# Automating phishing report inbox triage

Through a combination authentication header parsing and YARA rules,
[mailsuite][mailsuite] and `yaramail` can be used to create customized
automation for triaging phishing reports from users. `mailsuite` is installed
as a dependency of `yaramail`.

## Getting started

It is **strongly recommended** to develop, store, and maintain YARA rules,
trusted domain lists, and sample emails in a private Git repository
(GitHub is great!), for a number of reasons.

- Version control tracks who made what change when, with easy rollback
- Automations can (and should) pull a fresh copy of the repository
  before scanning
- CI/CD workflows can run tests against a collection of emails samples before
  allowing the rules into production

When automating phishing inbox triage, it is **vital** to continually build
and maintain a collection of real-world malicious, safe, and junk emails
that have been sent to the inbox. That way new samples can be tested against
existing automation, and changes in automation can be checked for effectiveness
against new samples and regressions with existing samples.

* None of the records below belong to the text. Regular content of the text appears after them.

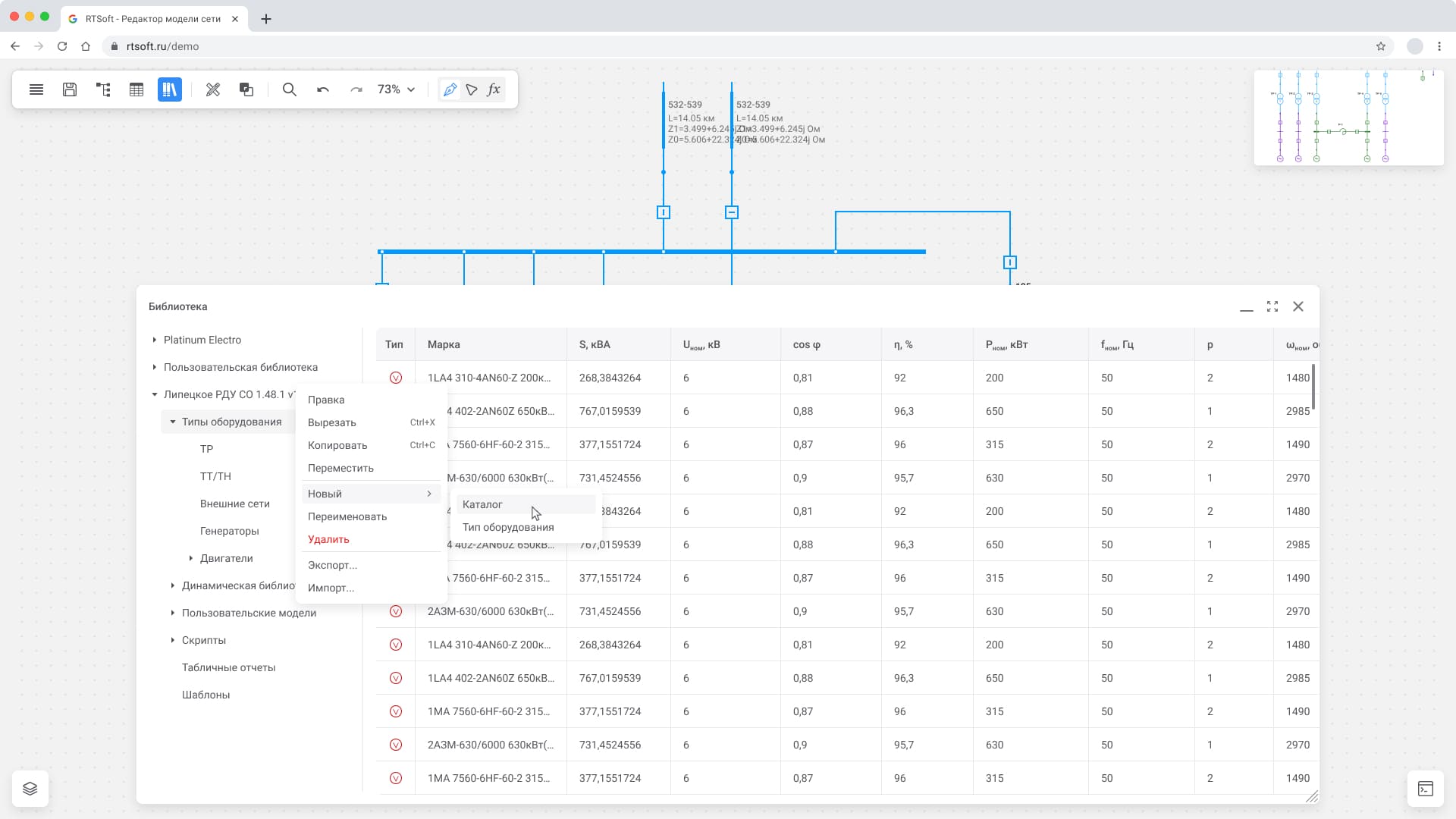Viewport: 1456px width, 819px height.
Task: Open the pencil and ruler design tools icon
Action: [x=213, y=89]
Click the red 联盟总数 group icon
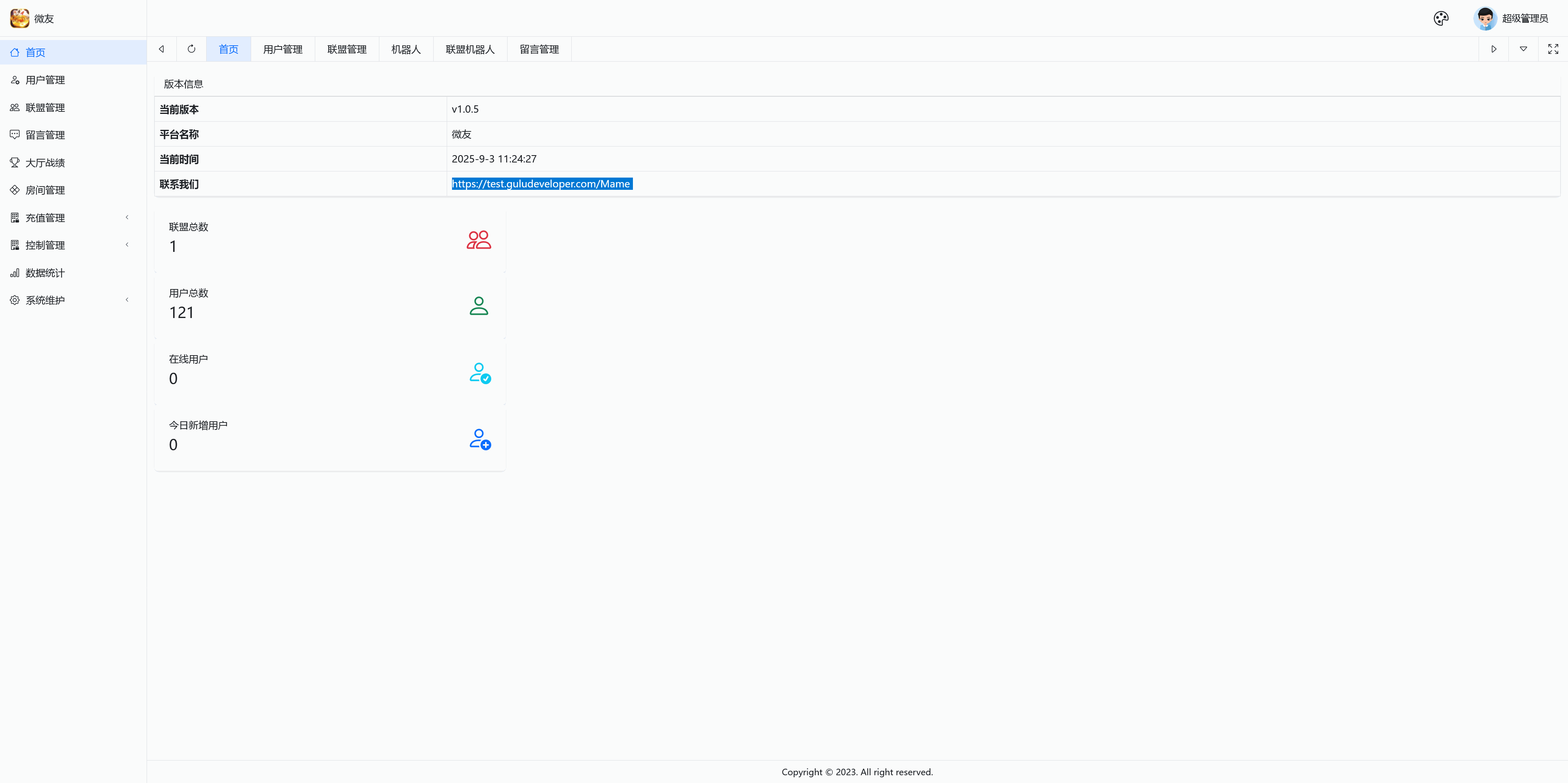 [x=479, y=240]
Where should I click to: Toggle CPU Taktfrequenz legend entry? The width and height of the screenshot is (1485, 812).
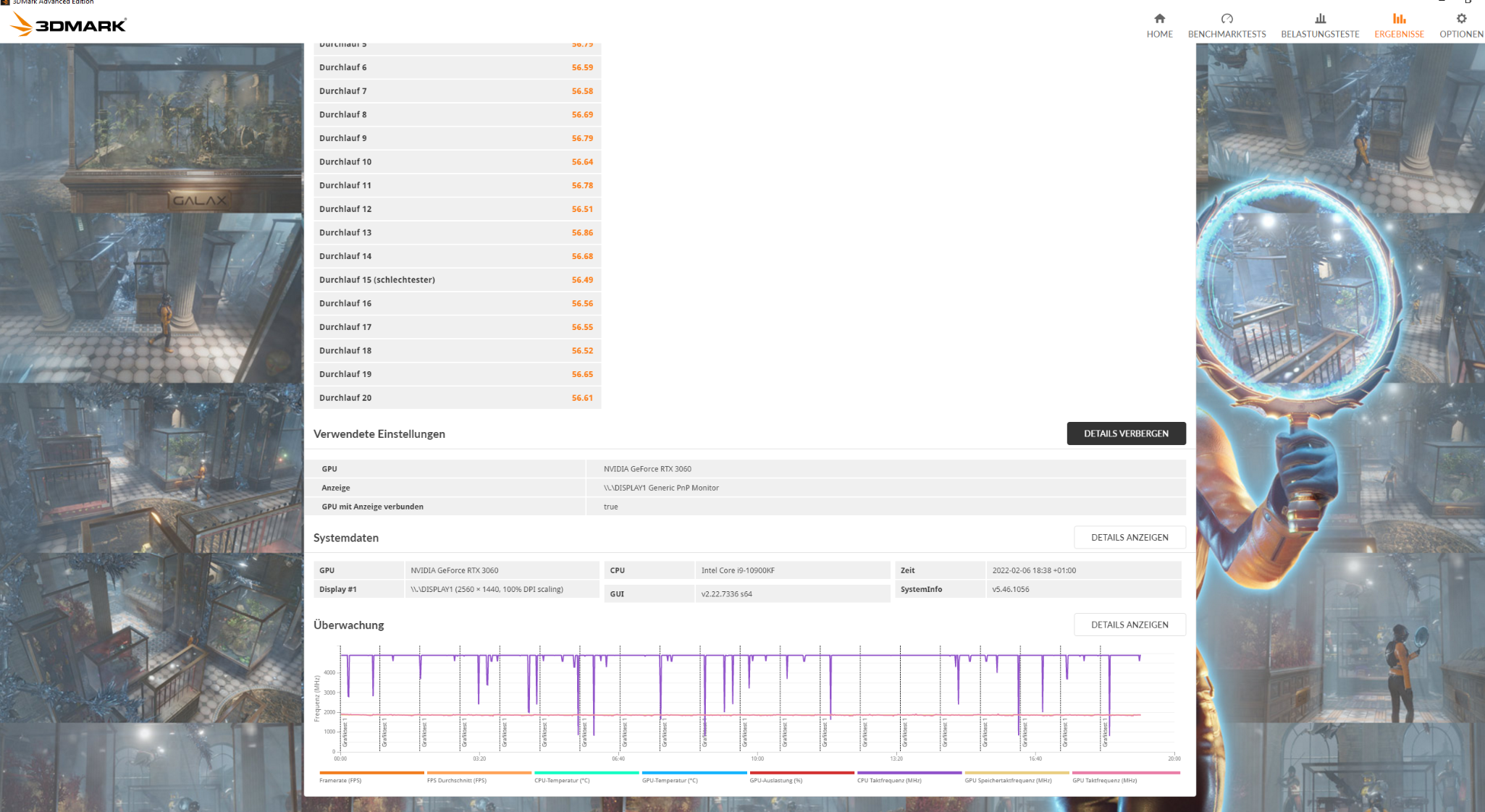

Production material should be kept in the `master` branch. Any development
should be done in a rule developer's fork of the repository. New samples for
testing must always be added when adjusting for new content. Each commit should
trigger automated testing of the changes. Whe the rule  developer is ready to
submit their changes for review, they create a Pull Request, and a project
maintainer reviews the proposed  changes before squashing and merging commits
into the upstream `master` branch.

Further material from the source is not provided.